2. Active Protocols: These agreements do not keep track of new routes and these agreements help to find routes only when the original location needs to send data packets to the destination. At the time, the need to convey a message to the destination, the flood is used to initiate the route acquisition process. After reaching the destination, the reply message is returned to its original source. These types of protocols are used to deliver low load loading message, although they increase the delay of the route acquisition process. Other active protocols are the AODV (Ad hoc On-demand Distance Vector) route [14] and the AODV + PG route.

a. AODV: AOD route protocol was greatly improved by MANET (mobile ad networks). As an active protocol, these rules establish the way in which a node wishes to transfer a package. Uses old route routes, entry points for each destination, and tracking numbers for updated route information. AODV maintains routes (destination) while the source requires the transmission of information posted between nodes is active [15]. input node for other nodes in search destination. Packages of RREPs (Route Response) are sent to the RREQ source for unicast transmission. The complete route is created to store information in the middle of the route between the route in the route of the route table. It also uses error messages (RERR) to report after a failure to communicate. At this point, a new route acquisition cycle should begin. “Hello” messages are often used to find and monitor links to nearby nodes.

b. AODV + PG: AODV + PGB to reduce communication using Preferred Group Broadcast (PGB). It provides an endless route than AODV. Since these rules of law are the key to cutting off the high level of communication caused by the AODV route acquisition cycle, PGB receivers find that they belong to the anideal group and determine which node on the set wants to communicate. For node detection, RS (Received Signal) connection is used.

3. Hybrid Routing: As its name implies, a hybrid route is a combination of efficient and effective tracking systems. The protocol at this stage aims to reduce the time required to find the route between source and location. Two common examples of protocols in this category are Zone Routing Protocol (ZRP) and Zone-Based Heirarchical Link State (ZHLS).

a. ZRP: When communication between nearby nodes is required, ZRP uses an active node locale and an active node. If there is a need to establish local connections, IARP (Intra-zone routing protocol) is used. In another case [16], IERP is used when it is necessary to establish inter-site communication. Therefore, a functional route is used to provide routes locally or locally and the active route aims to find routes according to each need where it is necessary to obtain connectivity in other areas.

b. ZHLS: Another route protocol for this protocol class is ZHLS. To divide a network into unrelated regions, ZHLS uses node location information. In this protocol, each node is aware of its approximate location and its local network connections. Node information is transmitted within a location and information about local connections is distributed throughout the network. Ideally, a route can be created on the basis of location ID and location ID.
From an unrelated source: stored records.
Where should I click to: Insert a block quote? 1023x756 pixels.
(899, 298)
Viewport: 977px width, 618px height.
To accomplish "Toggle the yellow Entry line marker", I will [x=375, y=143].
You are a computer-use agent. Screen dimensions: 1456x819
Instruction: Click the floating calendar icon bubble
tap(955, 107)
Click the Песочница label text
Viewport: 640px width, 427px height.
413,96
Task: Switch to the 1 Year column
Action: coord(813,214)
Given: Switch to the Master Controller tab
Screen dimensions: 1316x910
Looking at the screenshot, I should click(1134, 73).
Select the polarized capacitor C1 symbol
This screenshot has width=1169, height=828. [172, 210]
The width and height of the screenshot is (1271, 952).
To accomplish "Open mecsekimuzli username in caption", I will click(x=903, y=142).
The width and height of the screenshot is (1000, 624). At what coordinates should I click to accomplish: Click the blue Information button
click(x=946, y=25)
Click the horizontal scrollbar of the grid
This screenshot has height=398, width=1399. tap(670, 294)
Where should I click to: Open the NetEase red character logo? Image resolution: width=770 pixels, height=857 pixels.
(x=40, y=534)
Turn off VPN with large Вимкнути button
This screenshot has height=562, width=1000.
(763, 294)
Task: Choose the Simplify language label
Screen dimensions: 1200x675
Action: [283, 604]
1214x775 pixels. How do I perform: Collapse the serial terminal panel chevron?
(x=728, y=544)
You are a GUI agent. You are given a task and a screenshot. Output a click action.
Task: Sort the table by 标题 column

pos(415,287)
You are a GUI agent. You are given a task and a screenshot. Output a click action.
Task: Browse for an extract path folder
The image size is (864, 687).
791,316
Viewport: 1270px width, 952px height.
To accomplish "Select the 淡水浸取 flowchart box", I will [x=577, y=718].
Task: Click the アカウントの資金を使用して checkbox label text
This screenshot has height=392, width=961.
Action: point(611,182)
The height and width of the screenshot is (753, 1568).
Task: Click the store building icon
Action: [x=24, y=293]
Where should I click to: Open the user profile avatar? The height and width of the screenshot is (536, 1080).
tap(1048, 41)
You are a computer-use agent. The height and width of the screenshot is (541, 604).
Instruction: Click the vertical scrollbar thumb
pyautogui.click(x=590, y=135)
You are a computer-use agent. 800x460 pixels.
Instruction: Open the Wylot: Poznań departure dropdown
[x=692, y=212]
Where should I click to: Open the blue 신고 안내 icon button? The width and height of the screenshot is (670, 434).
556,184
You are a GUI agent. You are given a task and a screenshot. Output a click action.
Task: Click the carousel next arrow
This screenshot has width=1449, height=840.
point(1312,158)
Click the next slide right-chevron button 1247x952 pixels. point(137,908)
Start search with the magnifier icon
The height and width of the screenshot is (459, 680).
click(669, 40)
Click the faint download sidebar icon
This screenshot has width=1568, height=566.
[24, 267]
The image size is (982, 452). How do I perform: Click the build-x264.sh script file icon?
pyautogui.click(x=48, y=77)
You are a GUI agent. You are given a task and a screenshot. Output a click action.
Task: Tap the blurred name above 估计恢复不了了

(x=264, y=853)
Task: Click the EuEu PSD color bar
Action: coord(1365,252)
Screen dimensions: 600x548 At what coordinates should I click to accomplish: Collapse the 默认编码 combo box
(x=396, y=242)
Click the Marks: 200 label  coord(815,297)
C. Position Based Routing Protocols

Agreements of this type use the location or location of vehicles from a variety of sources, eg, maps, the Global Positioning System (GPS). Therefore, the source and destination are based on regional information for the nodes by sending and receiving messages. This category of protocols does not require information to be kept about topology, route preservation, and acquisition. Therefore, the main domains of the transferred packets are location and package transfer. Two typical examples of this class of agreements are the Greedy Perimeter Stateless Routing (GPSR) and the Reliability Improve Position-based Routing (RIPR) [17].

1. GPSR: GPSR is an active route protocol for wireless and mobile networks. This protocol uses local route considerations. GPSR uses two data transfer techniques: greedy forwarding and cycle transfer.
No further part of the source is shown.